- _SHORT TASK_:
Update the listing from the line with "You are a GUI" to the line with "pyautogui.click(x=<x>, y=<y>)", replacing "one action" with "a single action" and leaving all else unchanged.

- _PROVIDED ENTRIES_:
=====
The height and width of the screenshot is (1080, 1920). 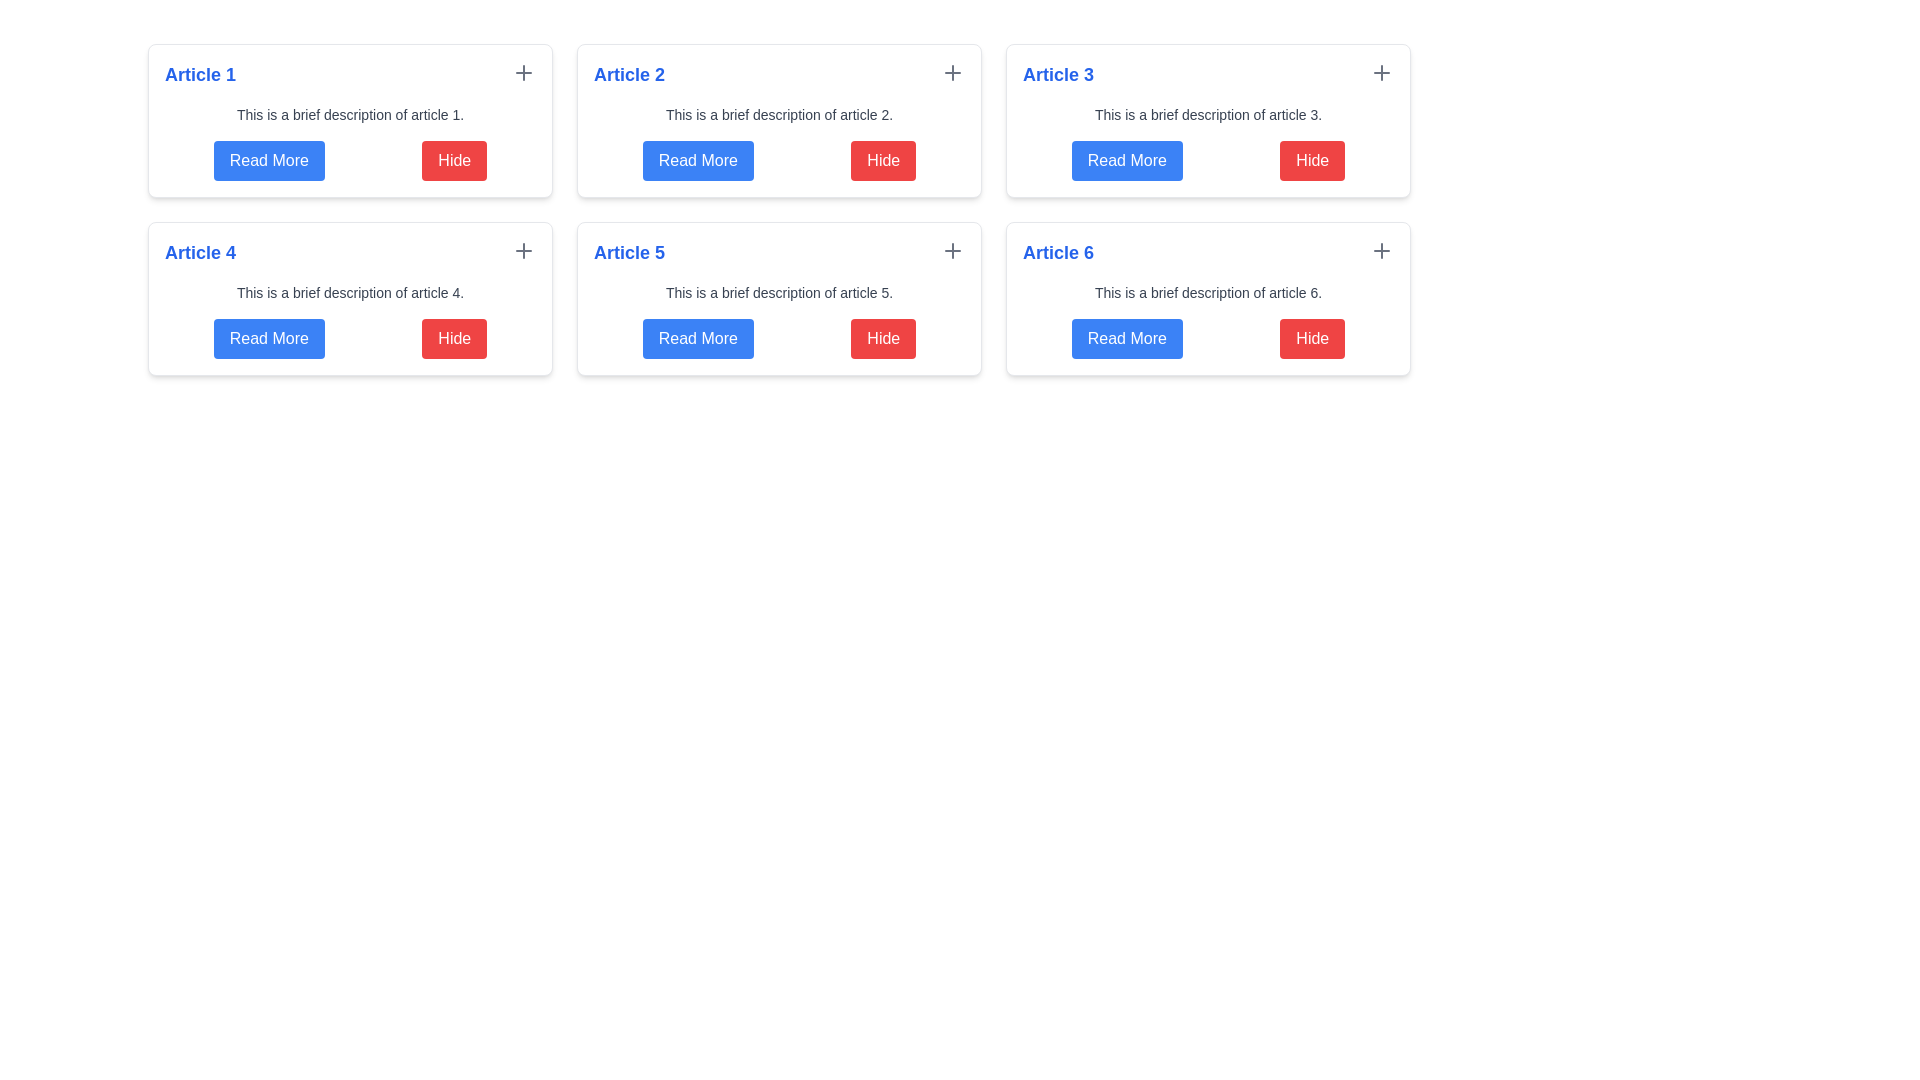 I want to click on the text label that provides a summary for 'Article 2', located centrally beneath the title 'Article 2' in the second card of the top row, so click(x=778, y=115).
=====
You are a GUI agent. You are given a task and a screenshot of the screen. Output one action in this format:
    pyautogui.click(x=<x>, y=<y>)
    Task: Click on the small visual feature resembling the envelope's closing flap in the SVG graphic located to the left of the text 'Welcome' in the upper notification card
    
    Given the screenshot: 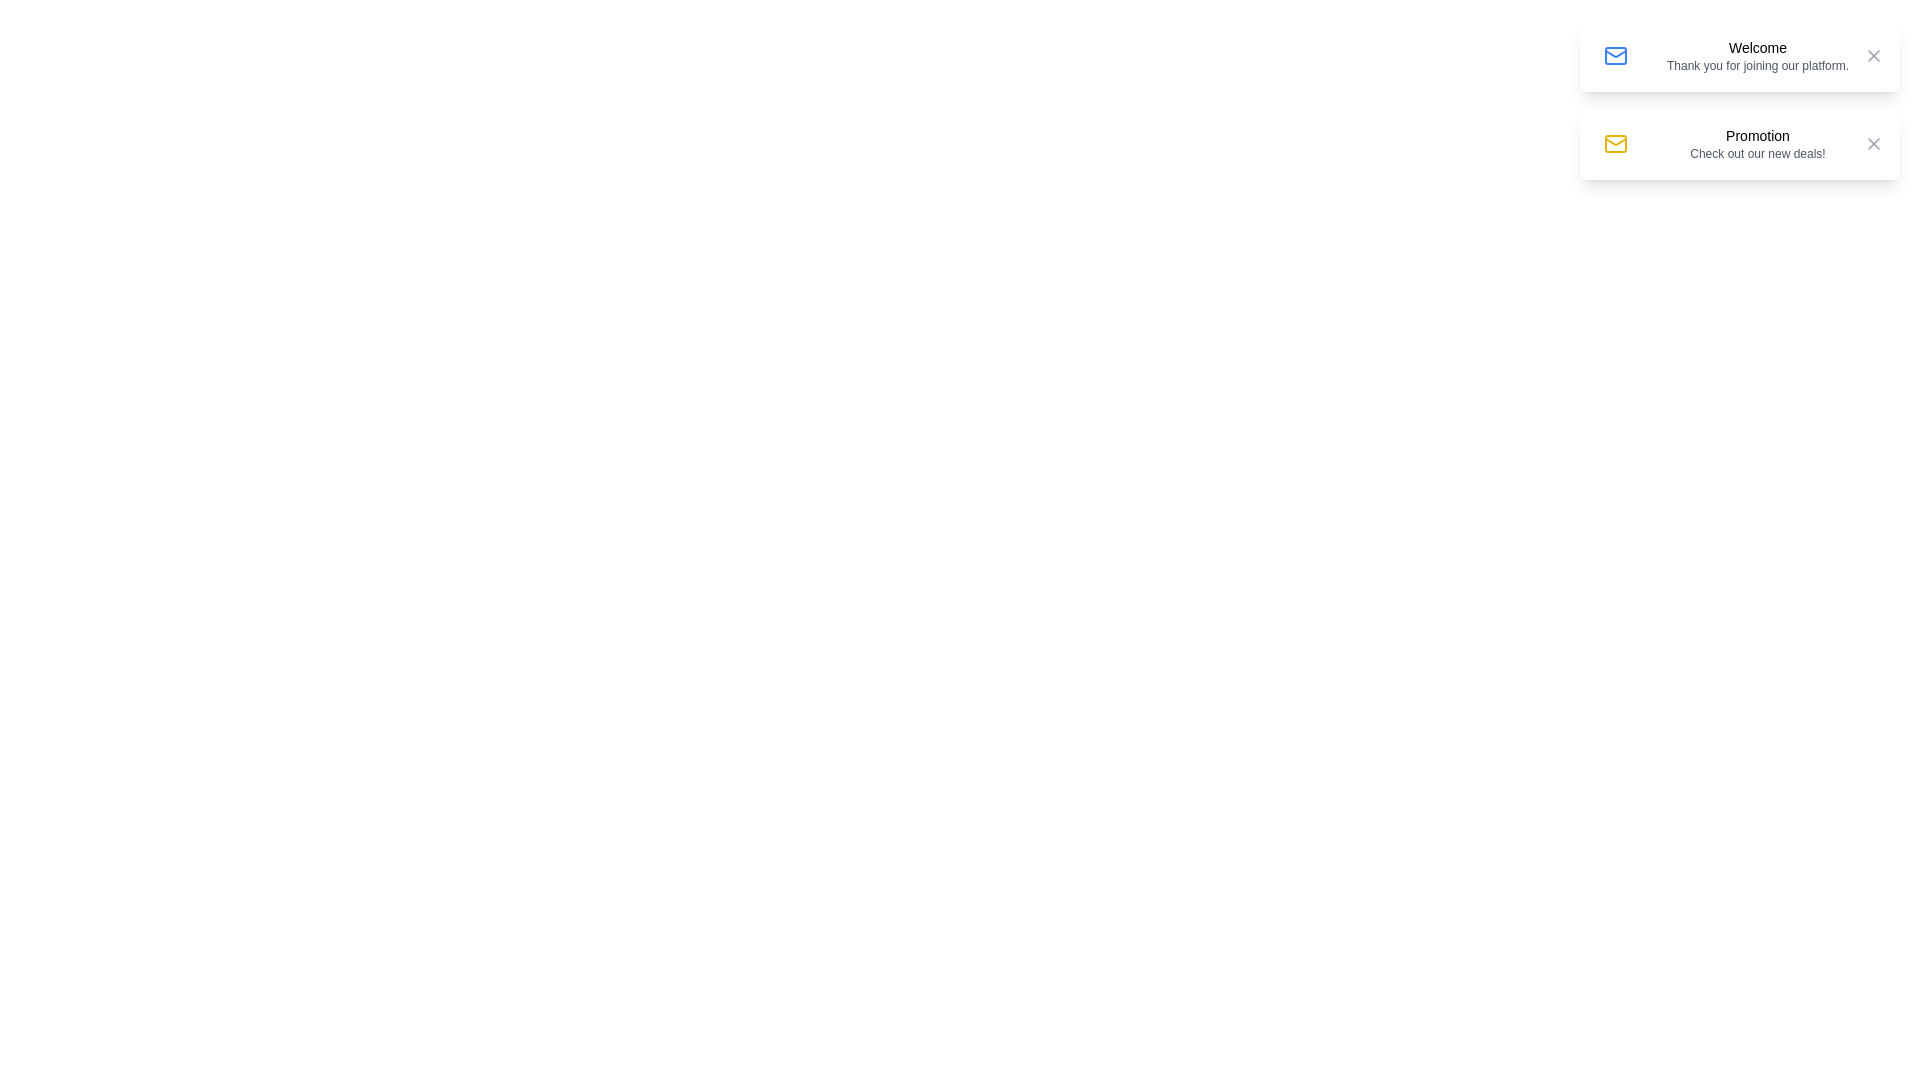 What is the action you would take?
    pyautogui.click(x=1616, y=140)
=====
- _WRITTEN ANSWER_:
You are a GUI agent. You are given a task and a screenshot of the screen. Output a single action in this format:
    pyautogui.click(x=<x>, y=<y>)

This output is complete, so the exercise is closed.